Re: + exitc-call-proc_exit_connector-after-exit_state-is-set.patch added to -mm tree

From: Oleg Nesterov
Date: Thu Feb 27 2014 - 11:48:15 EST


On 02/27, Guillaume Morin wrote:
>
> On 25 Feb 16:10, Oleg Nesterov wrote:
> > > pid_t pid = fork();
> > > if (pid > 0) {
> > > register_interest_for_pid(pid);
> > > if (waitpid(pid, NULL, WNOHANG) > 0)
> > > {
> > > /* We might have raced with exit() */
> > > }
> >
> > Just in case... Even with this patch the code above is still "racy" if the
> > child is multi-threaded. Plus it should obviously filter-out subthreads.
> > And afaics there is no way to make it reliable, even if you change the
> > code above so that waitpid() is called only after the last thread exits
> > WNOHANG still can fail.
> > Not that I am not arguing with this change. Although I hope that someone
> > can confirm that netlink_broadcast() is safe even if release_task(current)
> > was already called, so that the caller has no pids, sighand, is not visible
> > via /proc/, etc.
>
> I was too succinct, I think. What I am trying to do is to close a race
> when a short-lived *process* dies before register_interest_for_pid()
> interprets the connector message correctly, (i.e realizes this is an
> exit message for a pid that the parent created).

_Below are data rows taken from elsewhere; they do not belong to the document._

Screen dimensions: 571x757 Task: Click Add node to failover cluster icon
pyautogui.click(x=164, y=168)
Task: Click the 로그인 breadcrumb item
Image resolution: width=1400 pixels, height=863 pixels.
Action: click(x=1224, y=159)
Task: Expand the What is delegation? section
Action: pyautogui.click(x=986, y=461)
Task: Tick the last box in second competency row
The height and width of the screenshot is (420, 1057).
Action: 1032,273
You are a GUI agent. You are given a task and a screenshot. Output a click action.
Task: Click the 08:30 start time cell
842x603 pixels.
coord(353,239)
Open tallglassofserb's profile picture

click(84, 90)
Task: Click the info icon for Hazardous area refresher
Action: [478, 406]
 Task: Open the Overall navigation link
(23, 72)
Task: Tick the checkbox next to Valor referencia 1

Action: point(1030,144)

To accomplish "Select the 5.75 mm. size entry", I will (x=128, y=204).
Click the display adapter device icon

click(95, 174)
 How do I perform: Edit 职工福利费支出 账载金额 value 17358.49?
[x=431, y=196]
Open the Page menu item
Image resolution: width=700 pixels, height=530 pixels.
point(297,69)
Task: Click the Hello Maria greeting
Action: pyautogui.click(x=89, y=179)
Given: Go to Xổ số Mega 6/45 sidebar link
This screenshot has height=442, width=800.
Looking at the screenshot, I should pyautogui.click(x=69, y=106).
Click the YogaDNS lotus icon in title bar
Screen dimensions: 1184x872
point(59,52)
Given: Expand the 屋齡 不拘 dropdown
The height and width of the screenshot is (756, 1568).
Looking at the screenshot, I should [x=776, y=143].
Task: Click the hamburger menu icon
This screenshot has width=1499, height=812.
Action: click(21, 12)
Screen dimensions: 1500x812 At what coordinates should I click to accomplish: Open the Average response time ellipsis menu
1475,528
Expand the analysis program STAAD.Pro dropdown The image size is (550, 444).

Yes, I misunderstood the changelog, thanks.

Anyway, I only tried to say that "a small window between when the event
is delivered and the child become wait()-able." is not closed by this
patch. Sorry for not being clear enough.

> You clarified for me that a ptraced process is a case where this race
> could still happen. That's a good point. Fortunately, in the case of a
> short-lived process, this is not a common scenario.

OK.

> You seem to say it's possible for all threads to have completed
> exit_notify() and sent their exit message to the connector before
> register_interest_for_pid() does its job and still have waitpid(WNOHANG)
> fails. Is it correct?

And I indeed said this, but I was wrong ;) Sorry. somehow I forgot
that with this patch release_task(sub_thread) is always called before
proc_exit_connector() (and I even asked if this is safe above).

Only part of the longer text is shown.